Mykhailo Dorundiak (Михайло Григорович Дорундяк; 1 October 1857 – 31 July 1907) was a Ukrainian lawyer, public and cultural figure.

==Biography==
Mykhailo Dorundiak was born on 1 October 1857 in the village of Kidanch, now the Pechenizhyn Hromada of the Kolomyia Raion of the Ivano-Frankivsk Oblast of Ukraine.

In 1877 he graduated from Kolomyia Gymnasium, and in 1881 he graduated from Lviv and Vienna Universities. In 1882–1894, he worked in lawyer's offices in Kosiv and Horodenka in the Stanyslaviv Region (now Ivano-Frankivsk Oblast). In 1891 he became a Doctor of Law.

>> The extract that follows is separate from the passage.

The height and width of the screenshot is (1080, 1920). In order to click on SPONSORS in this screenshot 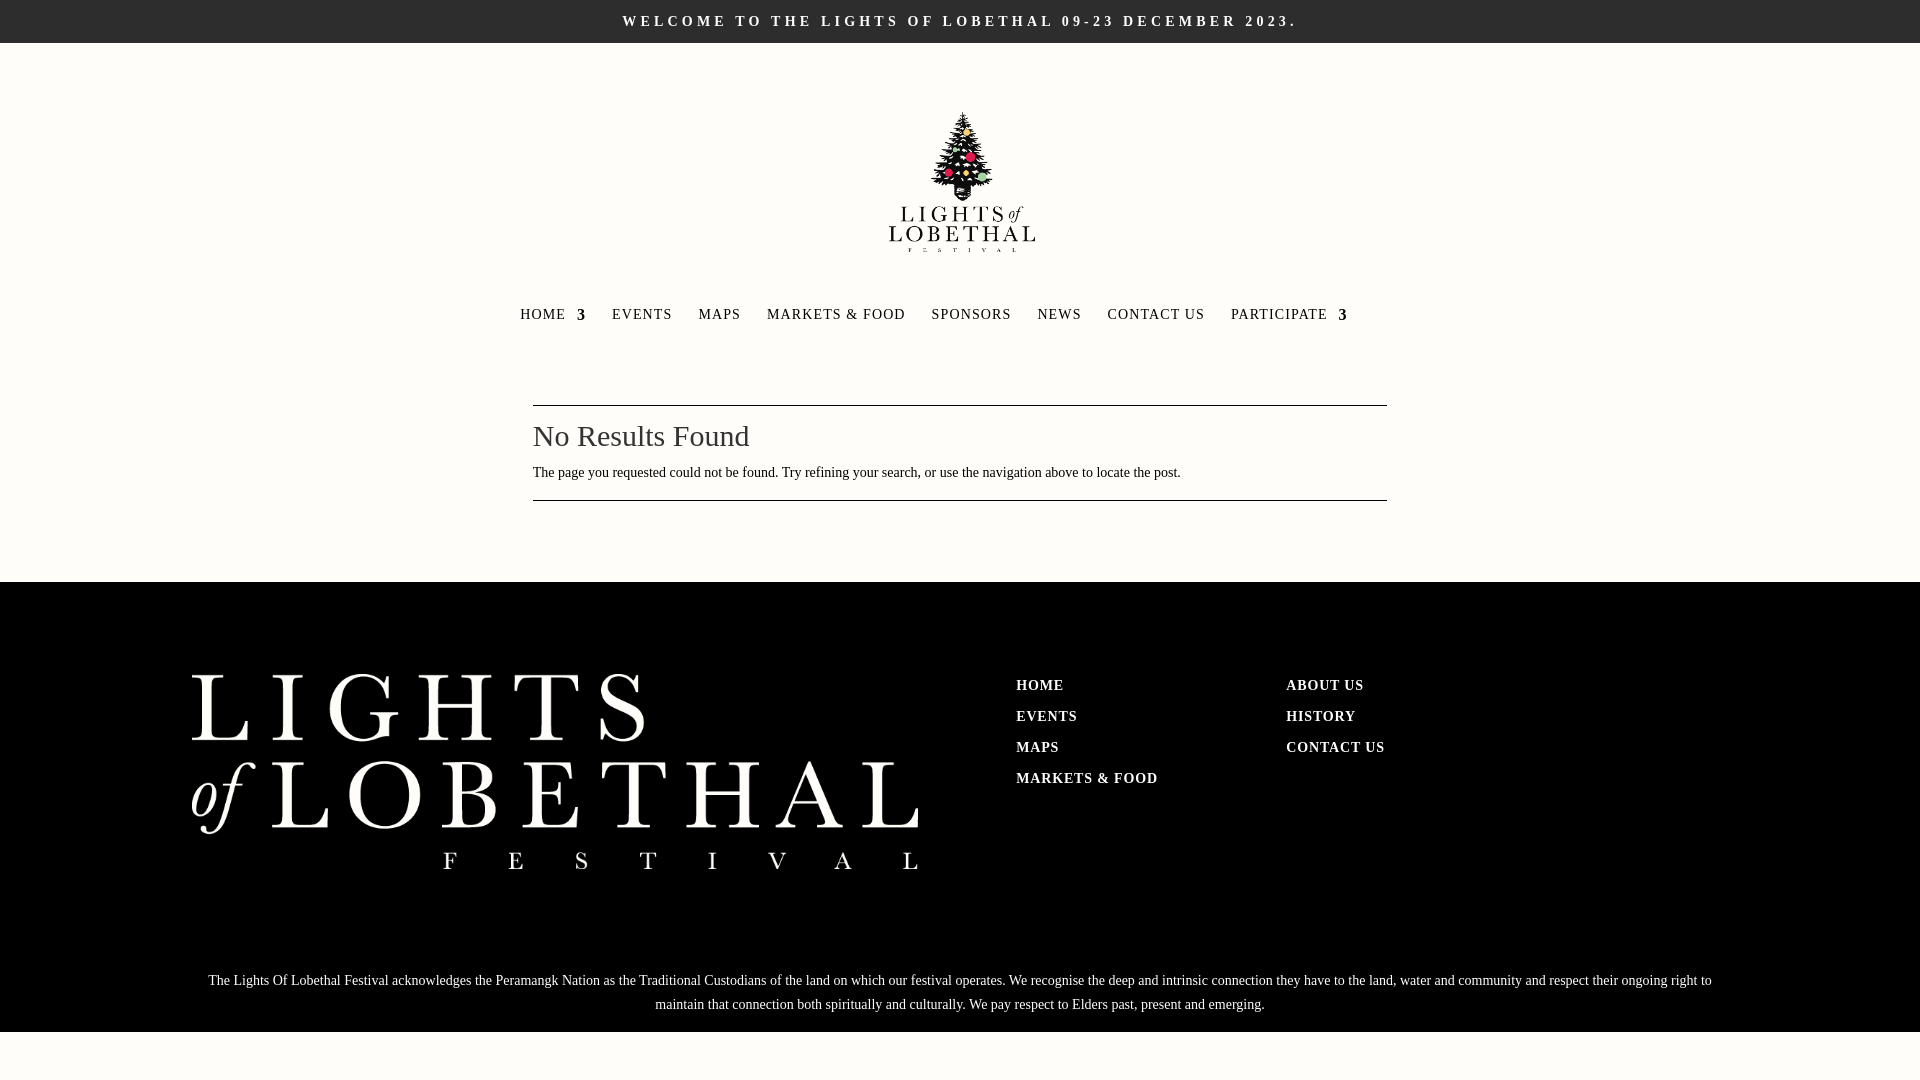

From July 1894 he lived in Borshchiv, where he started his own law practice. He was the head of the powiat's Prosvita, the founder and head of a credit society, the initiator of the construction of the Ukrainian People's House, a member of the management of the Narodna Torhivlia cooperative and the Dnister Insurance Company.

In the 1897 elections, he organized a county committee, with the support of which Roman Yarosevych was elected ambassador to the Austrian parliament. He provided legal assistance to the peasants during the strikes of 1901–1902, defended them free of charge in trials in Ternopil and Stanyslaviv.

He kept in touch with Mykhailo Hrushevskyi, Ivan Franko, and others.

He was married (1893) to Emilia Okunevska (1862–1894, sister of the lawyer Teofil Okunevskyi). In 1900 he married for the second time to Antonina Kalynovych, with whom he raised his daughter Orysia (1901–1975).

Author of articles in the Lviv and Chernivtsi press.

Dorundiak died on 31 July 1907 in Borshchiv, where he was buried.

==Honoring the memory==
A street in Borshchiv is named after Mykhailo Dorundiak.

The most complete account of the life of lawyer Mykhailo Dorundiak is in Petro Dovhoshyia book "Uviity v taiemnytsi dukhu. Ivan Franko i Borshchivskyi krai".